## Problem to work on:
When copying the entries below, leave out every picture and keep the rest exact.

Stored entries:
━━━━━━━━━━━━━━━━

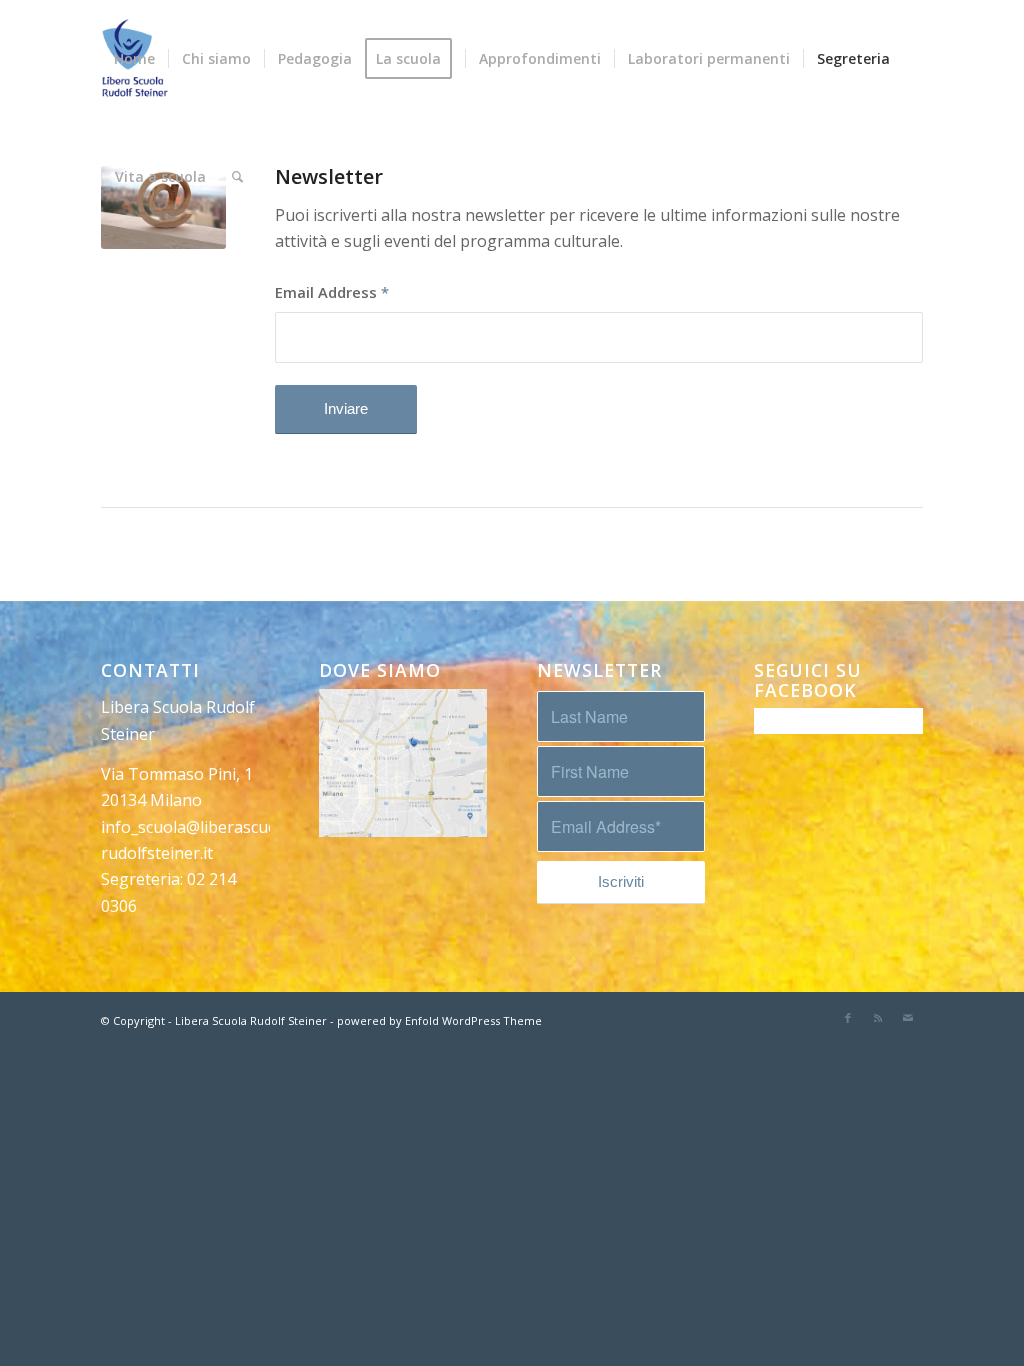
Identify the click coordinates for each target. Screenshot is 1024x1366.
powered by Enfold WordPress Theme (439, 1020)
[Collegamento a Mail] (908, 1018)
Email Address (332, 292)
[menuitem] (134, 59)
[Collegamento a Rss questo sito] (878, 1018)
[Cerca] (237, 177)
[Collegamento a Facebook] (848, 1018)
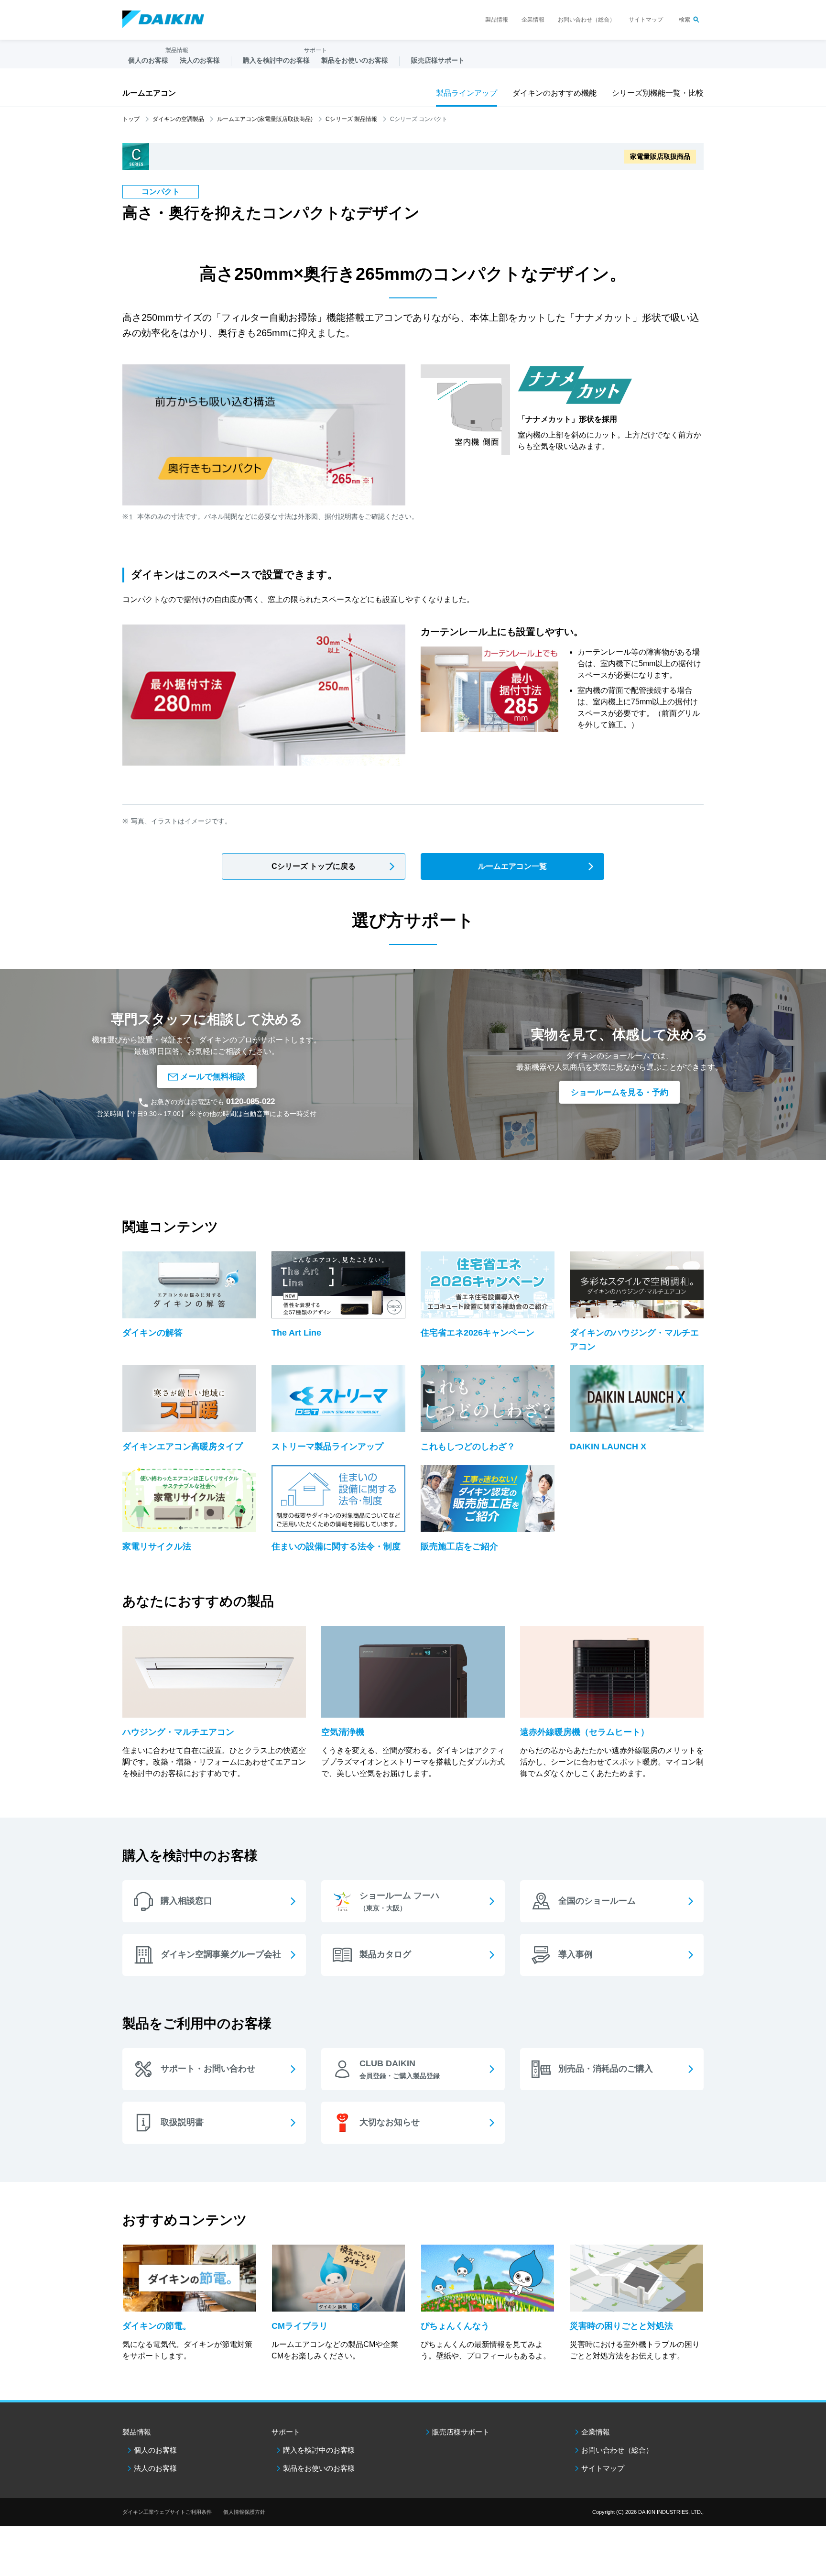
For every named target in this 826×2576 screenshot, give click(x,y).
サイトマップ (646, 19)
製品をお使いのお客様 (319, 2468)
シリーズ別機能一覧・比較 (658, 93)
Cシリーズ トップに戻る (314, 866)
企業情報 (533, 19)
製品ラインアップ (466, 93)
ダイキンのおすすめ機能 (554, 93)
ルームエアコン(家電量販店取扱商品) (265, 119)
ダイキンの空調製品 (178, 119)
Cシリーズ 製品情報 (351, 119)
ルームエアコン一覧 (512, 866)
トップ (131, 119)
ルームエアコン (149, 93)
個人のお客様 (155, 2450)
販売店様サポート (438, 60)
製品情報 (496, 19)
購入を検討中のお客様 (319, 2450)
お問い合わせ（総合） (586, 19)
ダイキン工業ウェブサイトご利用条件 (167, 2512)
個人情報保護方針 (244, 2512)
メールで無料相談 (212, 1076)
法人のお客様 (155, 2468)
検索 (684, 19)
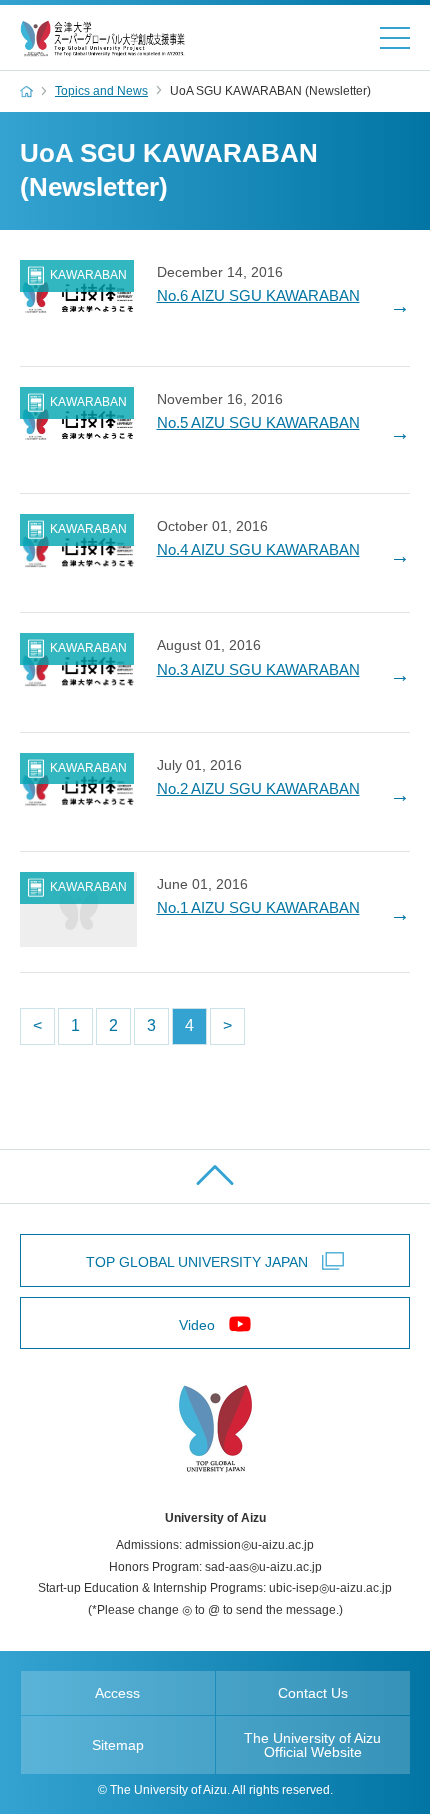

━━━━━━━━━━━━━━━━

## Answer section:
Identify the click coordinates for each target. Screenshot is 1024x1366.
powered by Enfold WordPress Theme (439, 1020)
[Collegamento a Mail] (908, 1018)
Email Address (332, 292)
[menuitem] (134, 59)
[Collegamento a Rss questo sito] (878, 1018)
[Cerca] (237, 177)
[Collegamento a Facebook] (848, 1018)
For every named target in this 826×2576 screenshot, give click(x,y).
サイトマップ (646, 19)
製品をお使いのお客様 (319, 2468)
シリーズ別機能一覧・比較 (658, 93)
Cシリーズ トップに戻る (314, 866)
企業情報 (533, 19)
製品ラインアップ (466, 93)
ダイキンのおすすめ機能 (554, 93)
ルームエアコン(家電量販店取扱商品) (265, 119)
ダイキンの空調製品 (178, 119)
Cシリーズ 製品情報 (351, 119)
ルームエアコン一覧 (512, 866)
トップ (131, 119)
ルームエアコン (149, 93)
個人のお客様 (155, 2450)
販売店様サポート (438, 60)
製品情報 (496, 19)
購入を検討中のお客様 (319, 2450)
お問い合わせ（総合） (586, 19)
ダイキン工業ウェブサイトご利用条件 (167, 2512)
個人情報保護方針 (244, 2512)
メールで無料相談 (212, 1076)
法人のお客様 (155, 2468)
検索 (684, 19)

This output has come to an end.